* BEGIN Reading passage *
Sunderland, the play wowing Paris, to be St Etienne le film

It is a great feeling to be changing lines on the Metro in Paris and find a poster for Sunderland the play, currently running at the Petit Théâtre de Paris, staring you in the face. Equal billing with Calamity Jane – Jane, not Steve, you’ll note – which is being presented at the bigger (ie no Petit) Théâtre de Paris in the same building in the 9th arrondissement.

An even better buzz comes on entering the theatre, after a delicious meal of andouillette (a sausage made from pig’s colon, but we’ll say no more about that) and chips at a brasserie down the road, and seeing Salut! Sunderland up in lights, too. In the theatre, not emblazened on porcine intestines.

The story of the play’s runaway success was first told for English-speaking readers at this website, as far as I know. Others followed, including The Times, The Independent and the BBC among them. But there it was, my article prominently displayed on a board showing off all the glowing reviews Sunderland has had in the French press.

And the play itself? One hell of a challenge for my French. Slang is liberally used in Clément Koch’s script and this makes it hard for someone with decent conversational and reading skills but not using the language daily. An English friend who has lived in Paris for 40 years saw the play with me and made me feel a lot better by finding it hard to follow at times, too. What I did get I liked; of course it is stereotypical but the the warmth of Koch’s characters rises about the clichés about unemployment, booze and football to make them appealing. La grandeur des Humbles, as one review headline had it.
* END Reading passage *
* BEGIN Information given *
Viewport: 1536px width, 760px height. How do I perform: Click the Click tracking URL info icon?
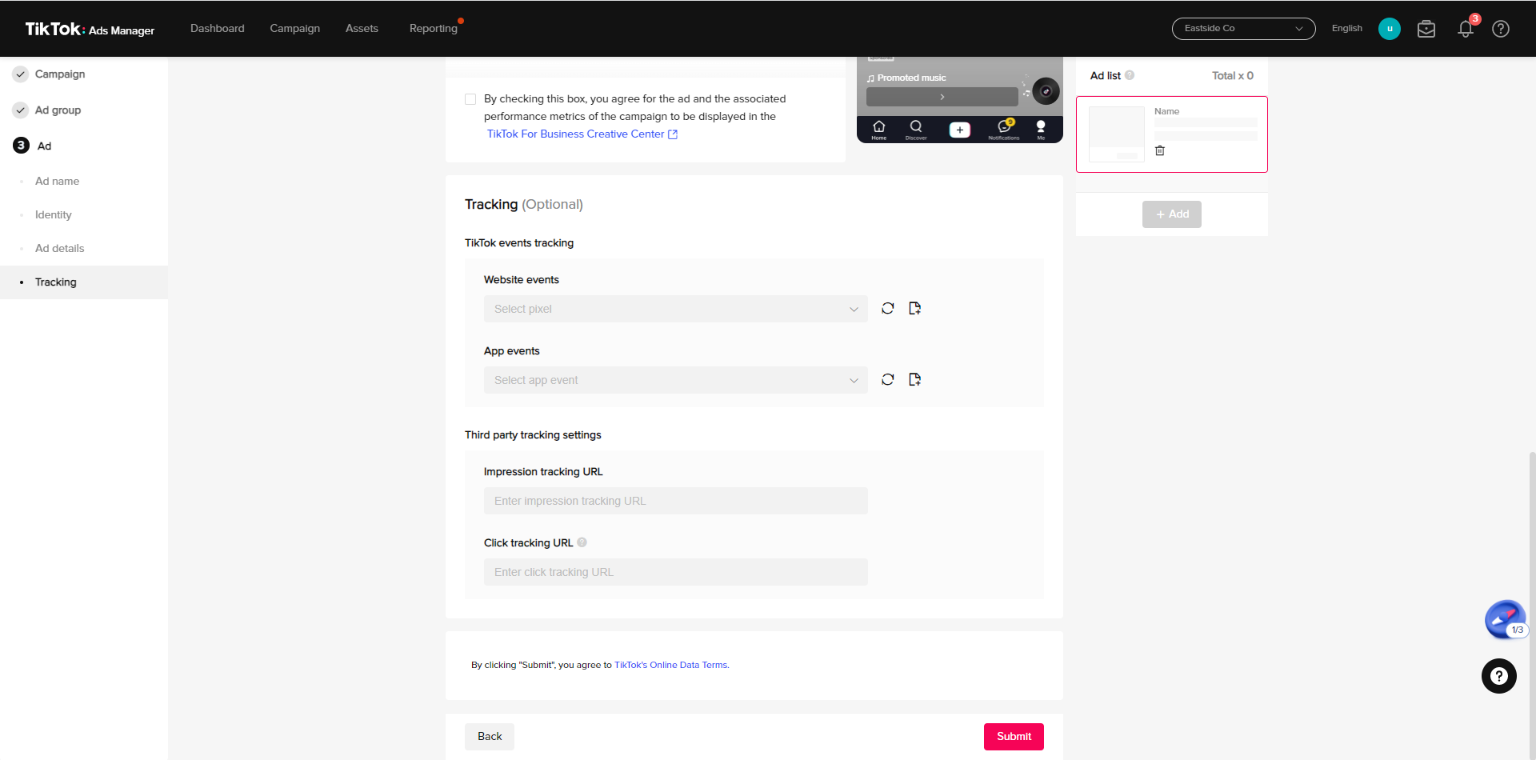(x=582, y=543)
* END Information given *
* BEGIN Information given *
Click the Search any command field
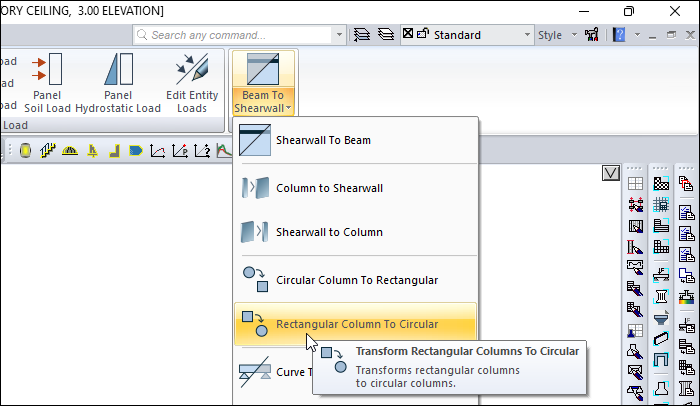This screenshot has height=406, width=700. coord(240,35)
* END Information given *
* BEGIN Information given *
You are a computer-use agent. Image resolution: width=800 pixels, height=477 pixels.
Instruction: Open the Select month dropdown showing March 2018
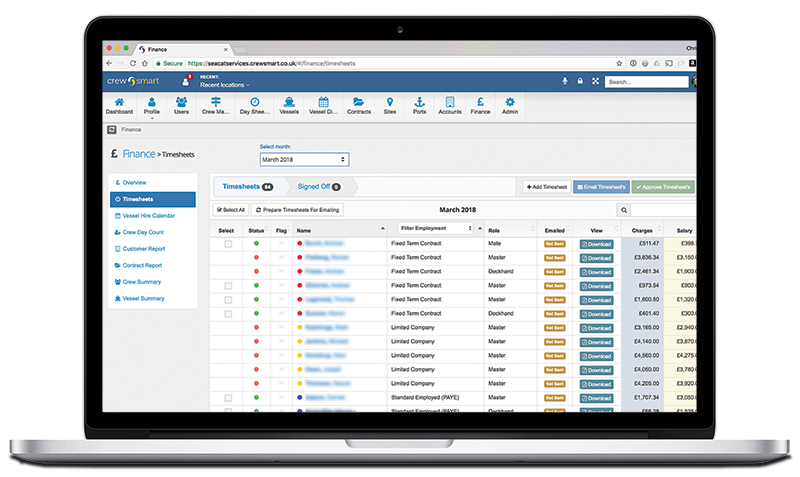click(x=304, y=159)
* END Information given *
Task instructions »
[A] Reproduce the passage on the Sunderland play from "Sunderland, the play" up to and including "the 9th arrondissement.".
[B] Transfer the lines of the records, requests included, from the line with "Viewport: 1536px width, 760px" up to and including the line with "(x=582, y=543)", adding 62 to every coordinate in the answers. Omit the pictures.

Results »
[A]
Sunderland, the play wowing Paris, to be St Etienne le film

It is a great feeling to be changing lines on the Metro in Paris and find a poster for Sunderland the play, currently running at the Petit Théâtre de Paris, staring you in the face. Equal billing with Calamity Jane – Jane, not Steve, you’ll note – which is being presented at the bigger (ie no Petit) Théâtre de Paris in the same building in the 9th arrondissement.

[B]
Viewport: 1536px width, 760px height. How do I perform: Click the Click tracking URL info icon?
(x=644, y=605)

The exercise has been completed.